[start of Given data]

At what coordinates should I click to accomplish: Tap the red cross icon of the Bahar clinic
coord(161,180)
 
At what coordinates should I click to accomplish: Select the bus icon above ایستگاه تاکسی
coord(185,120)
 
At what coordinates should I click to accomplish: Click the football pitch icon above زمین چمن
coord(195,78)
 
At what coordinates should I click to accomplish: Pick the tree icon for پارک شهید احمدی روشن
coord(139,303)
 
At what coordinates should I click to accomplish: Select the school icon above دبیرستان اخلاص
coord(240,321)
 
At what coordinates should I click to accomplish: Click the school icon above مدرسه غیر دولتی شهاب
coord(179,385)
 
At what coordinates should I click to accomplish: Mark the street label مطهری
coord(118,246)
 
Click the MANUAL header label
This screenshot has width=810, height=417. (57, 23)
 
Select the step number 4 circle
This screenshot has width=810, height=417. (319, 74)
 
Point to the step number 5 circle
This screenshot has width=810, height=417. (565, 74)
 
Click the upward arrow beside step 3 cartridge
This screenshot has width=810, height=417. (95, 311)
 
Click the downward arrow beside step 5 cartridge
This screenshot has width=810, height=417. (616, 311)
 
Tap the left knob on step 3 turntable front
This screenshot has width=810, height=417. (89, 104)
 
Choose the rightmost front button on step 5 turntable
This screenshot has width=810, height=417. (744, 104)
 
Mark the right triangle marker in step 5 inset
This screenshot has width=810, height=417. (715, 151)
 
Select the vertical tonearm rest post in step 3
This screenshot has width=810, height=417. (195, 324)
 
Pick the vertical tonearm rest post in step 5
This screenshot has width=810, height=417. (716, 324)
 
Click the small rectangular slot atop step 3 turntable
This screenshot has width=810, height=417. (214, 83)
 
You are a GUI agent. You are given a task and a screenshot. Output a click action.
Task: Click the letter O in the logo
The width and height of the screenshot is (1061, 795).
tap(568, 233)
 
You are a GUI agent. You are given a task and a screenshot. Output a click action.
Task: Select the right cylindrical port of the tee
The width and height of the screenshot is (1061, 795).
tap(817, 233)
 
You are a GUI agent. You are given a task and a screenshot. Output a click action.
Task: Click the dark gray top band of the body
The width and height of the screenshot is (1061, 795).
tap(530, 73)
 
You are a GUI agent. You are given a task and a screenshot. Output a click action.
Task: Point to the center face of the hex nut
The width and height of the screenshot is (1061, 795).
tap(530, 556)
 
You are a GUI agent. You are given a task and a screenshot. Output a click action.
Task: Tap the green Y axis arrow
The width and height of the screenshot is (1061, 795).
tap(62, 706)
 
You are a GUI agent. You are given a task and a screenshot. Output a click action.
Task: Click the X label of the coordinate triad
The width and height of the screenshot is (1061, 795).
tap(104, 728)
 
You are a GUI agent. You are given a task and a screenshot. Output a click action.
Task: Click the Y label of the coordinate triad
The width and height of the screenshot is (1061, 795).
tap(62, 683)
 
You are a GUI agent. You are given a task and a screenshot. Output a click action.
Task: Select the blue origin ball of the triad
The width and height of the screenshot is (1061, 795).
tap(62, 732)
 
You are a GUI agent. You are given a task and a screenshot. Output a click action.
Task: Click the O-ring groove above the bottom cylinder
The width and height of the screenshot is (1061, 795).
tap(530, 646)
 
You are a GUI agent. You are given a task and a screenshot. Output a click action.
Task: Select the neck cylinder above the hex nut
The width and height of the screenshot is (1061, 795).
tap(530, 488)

[end of Given data]
[start of Given data]

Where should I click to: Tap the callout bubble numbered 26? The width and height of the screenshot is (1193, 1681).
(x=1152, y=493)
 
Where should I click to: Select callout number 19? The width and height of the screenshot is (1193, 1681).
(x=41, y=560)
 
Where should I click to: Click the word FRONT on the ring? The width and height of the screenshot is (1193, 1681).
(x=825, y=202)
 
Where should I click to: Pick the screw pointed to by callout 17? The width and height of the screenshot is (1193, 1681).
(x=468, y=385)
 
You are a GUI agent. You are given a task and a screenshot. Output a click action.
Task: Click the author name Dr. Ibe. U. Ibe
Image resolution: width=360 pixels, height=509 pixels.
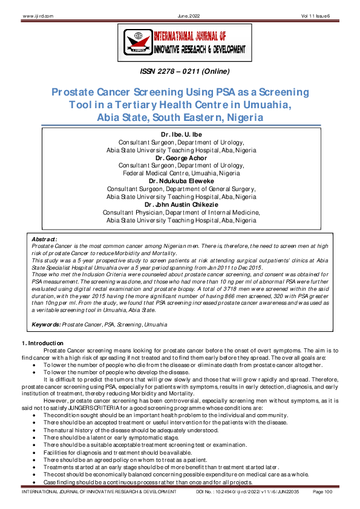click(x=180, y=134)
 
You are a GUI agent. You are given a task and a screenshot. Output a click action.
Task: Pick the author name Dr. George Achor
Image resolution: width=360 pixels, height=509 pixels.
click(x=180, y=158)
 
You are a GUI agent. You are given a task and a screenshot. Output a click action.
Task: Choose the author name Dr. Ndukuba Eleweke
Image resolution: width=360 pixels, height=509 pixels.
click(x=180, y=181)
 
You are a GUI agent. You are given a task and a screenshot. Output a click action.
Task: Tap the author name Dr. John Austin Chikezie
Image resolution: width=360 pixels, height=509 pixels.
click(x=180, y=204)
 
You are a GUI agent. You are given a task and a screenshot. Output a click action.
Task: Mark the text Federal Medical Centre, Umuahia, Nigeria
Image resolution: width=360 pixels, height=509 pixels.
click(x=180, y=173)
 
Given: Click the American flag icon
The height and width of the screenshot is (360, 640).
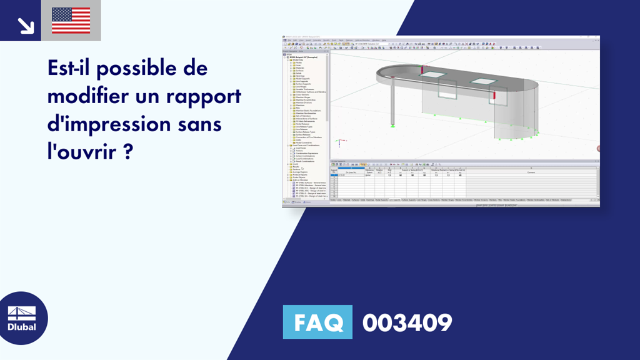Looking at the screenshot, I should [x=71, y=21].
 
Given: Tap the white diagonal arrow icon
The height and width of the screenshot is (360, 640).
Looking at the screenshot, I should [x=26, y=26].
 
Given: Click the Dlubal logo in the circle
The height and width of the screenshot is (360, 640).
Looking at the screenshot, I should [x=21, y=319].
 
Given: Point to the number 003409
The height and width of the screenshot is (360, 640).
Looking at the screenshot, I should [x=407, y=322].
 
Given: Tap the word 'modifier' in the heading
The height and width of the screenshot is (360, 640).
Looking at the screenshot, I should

[end of Given data]

### What is needed
Give the material above as a numbered list, leaving out blank lines. Start at the line containing "غیر دولتی شهاب" and end at the line containing "This screenshot has width=810, height=417. (214, 83)", with both of those lines included and nothing outside that span.

### Solution to the exercise
1. At what coordinates should I click to accomplish: Click the school icon above مدرسه غیر دولتی شهاب
2. coord(179,385)
3. At what coordinates should I click to accomplish: Mark the street label مطهری
4. coord(118,246)
5. Click the MANUAL header label
6. This screenshot has width=810, height=417. (57, 23)
7. Select the step number 4 circle
8. This screenshot has width=810, height=417. (319, 74)
9. Point to the step number 5 circle
10. This screenshot has width=810, height=417. (565, 74)
11. Click the upward arrow beside step 3 cartridge
12. This screenshot has width=810, height=417. (95, 311)
13. Click the downward arrow beside step 5 cartridge
14. This screenshot has width=810, height=417. (616, 311)
15. Tap the left knob on step 3 turntable front
16. This screenshot has width=810, height=417. (89, 104)
17. Choose the rightmost front button on step 5 turntable
18. This screenshot has width=810, height=417. (744, 104)
19. Mark the right triangle marker in step 5 inset
20. This screenshot has width=810, height=417. (715, 151)
21. Select the vertical tonearm rest post in step 3
22. This screenshot has width=810, height=417. (195, 324)
23. Pick the vertical tonearm rest post in step 5
24. This screenshot has width=810, height=417. (716, 324)
25. Click the small rectangular slot atop step 3 turntable
26. This screenshot has width=810, height=417. (214, 83)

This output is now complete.